Presságio (Knowing)

Cinema quinta-feira, 09 de abril de 2009

Em 1959, como parte das celebrações de uma escola infantil, um grupo de alunos faz desenhos de como eles imaginam o futuro. Os desenhos ficarão guardados em uma cápsula do tempo e serão abertos em 50 anos. Porém, uma garota desenha diversos números aparentemente aleatórios, que ela alega estarem sendo soprados por pessoas que ela não vê.

Meio século depois, uma nova geração de alunos examina o conteúdo da cápsula e a mensagem criptografada da garota acaba nas mãos do filho do professor de astrofísica, John Koestler (Nicolas Cage), que faz uma descoberta estarrecedora.

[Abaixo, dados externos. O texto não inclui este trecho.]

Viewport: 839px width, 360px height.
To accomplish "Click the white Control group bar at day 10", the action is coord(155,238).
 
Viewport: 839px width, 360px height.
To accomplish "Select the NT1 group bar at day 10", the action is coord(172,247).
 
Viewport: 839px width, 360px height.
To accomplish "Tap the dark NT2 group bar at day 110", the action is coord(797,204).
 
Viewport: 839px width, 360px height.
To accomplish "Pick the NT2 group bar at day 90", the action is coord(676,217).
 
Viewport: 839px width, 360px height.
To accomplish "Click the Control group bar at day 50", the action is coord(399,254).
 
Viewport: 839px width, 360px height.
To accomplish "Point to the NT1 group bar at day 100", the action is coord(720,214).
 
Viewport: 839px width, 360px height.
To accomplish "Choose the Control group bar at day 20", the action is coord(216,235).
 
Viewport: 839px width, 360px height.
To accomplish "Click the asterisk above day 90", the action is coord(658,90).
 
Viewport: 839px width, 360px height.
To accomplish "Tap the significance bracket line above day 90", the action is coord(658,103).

Assim, como não vi nenhum dos concorrentes ao Oscar – que todo mundo paga um pau dizendo que são os melhores – arrisco dizer que Presságio é o melhor filme do ano até aqui.

Como diz a sinopse acima, em 1959 uma escola infantil teve a ideia genial de pedir para as crianças desenharem como elas imaginariam o futuro em 50 anos.

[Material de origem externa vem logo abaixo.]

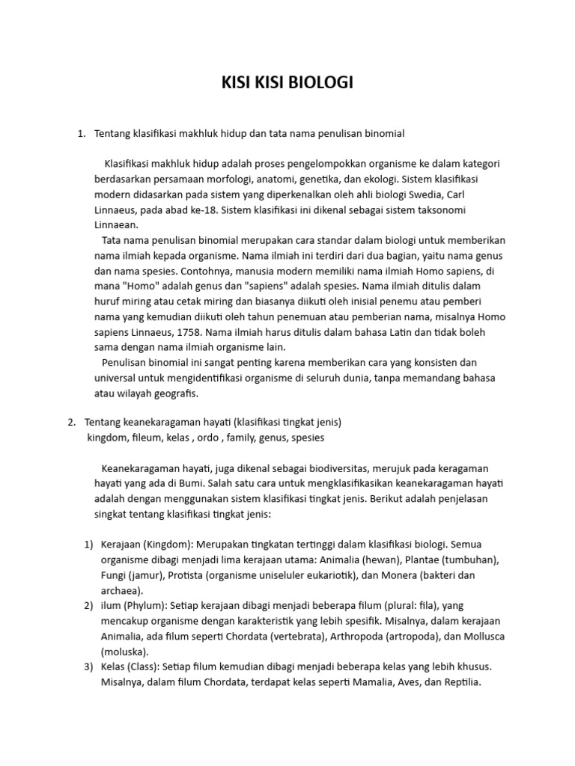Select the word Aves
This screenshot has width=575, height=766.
click(386, 682)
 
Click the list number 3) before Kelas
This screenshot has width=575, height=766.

Todo mundo desenhou, menos uma garotinha, com cara de psica, que fez um monte de números para todos os sorteios da mega-sena aparentemente aleatórios.

Interessante frisar que a professora toma o papel à força, já que tinha dado o tempo, e que dá uma bronca na menina, já que parece que foi ela quem deu a ideia.

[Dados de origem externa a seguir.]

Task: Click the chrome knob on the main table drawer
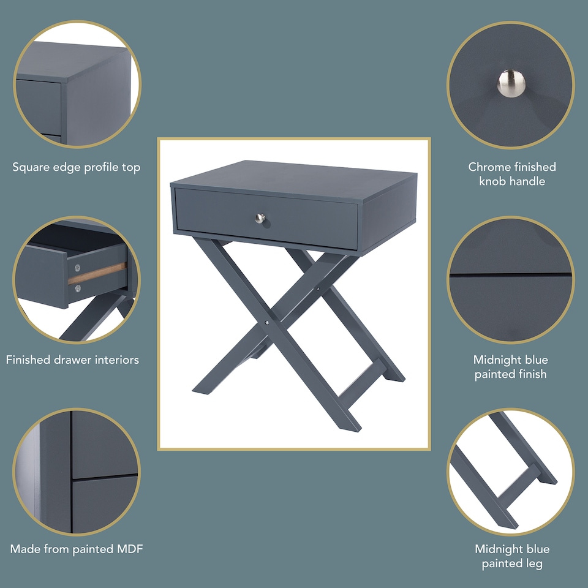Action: tap(260, 217)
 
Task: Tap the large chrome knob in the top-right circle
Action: tap(510, 83)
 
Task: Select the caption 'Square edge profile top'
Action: tap(77, 167)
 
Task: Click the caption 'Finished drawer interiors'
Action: tap(72, 360)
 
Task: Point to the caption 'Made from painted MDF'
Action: tap(77, 549)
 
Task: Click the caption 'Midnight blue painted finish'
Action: tap(511, 366)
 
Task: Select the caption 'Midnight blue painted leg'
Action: tap(512, 556)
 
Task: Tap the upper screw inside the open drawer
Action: tap(77, 267)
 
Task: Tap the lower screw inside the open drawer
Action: tap(77, 288)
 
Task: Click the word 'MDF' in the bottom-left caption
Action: tap(130, 549)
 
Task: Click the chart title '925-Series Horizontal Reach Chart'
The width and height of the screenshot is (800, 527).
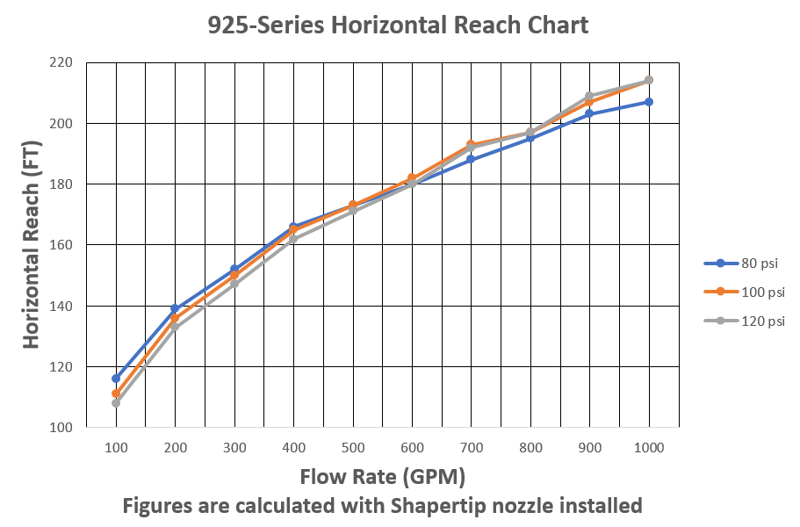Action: click(398, 25)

Enfim, passam 50 anos e somos apresentados ao professor de astrofísica do Instituto Tecnológico de Massachusetts (diga isso cinco vezes sem parar) – MIT – John Koestler (Nicolas Cage), que vive com o filho Caleb, com o qual possui uma relação conturbada.

Dramas familiares à parte, no dia da abertura da cápsula do tempo todo mundo recebe um desenho, menos, é óbvio, o pirralho do Caleb, que pega uma folha cheia de números. Sendo até zoado por isso.

Sem permissão para isso, o moleque leva a folha para casa e ainda toma uma bronca do pai, já que era só para olhar e devolver para escola.

Intrigado com a folha, John começa a olhar os números e começa a fazer cálculos e combinações com os ditos cujos, até chegar à data dos atentados do 11 de setembro e o número de mortos.

Espantando e surpreso, passa a noite inteira combinando os números, até chegar à todas as datas e números de mortos das maiores tragédias da humanidades dos últimos 50 anos, incluindo tsunamis, terremotos, incêndios, atentados e por aí vai.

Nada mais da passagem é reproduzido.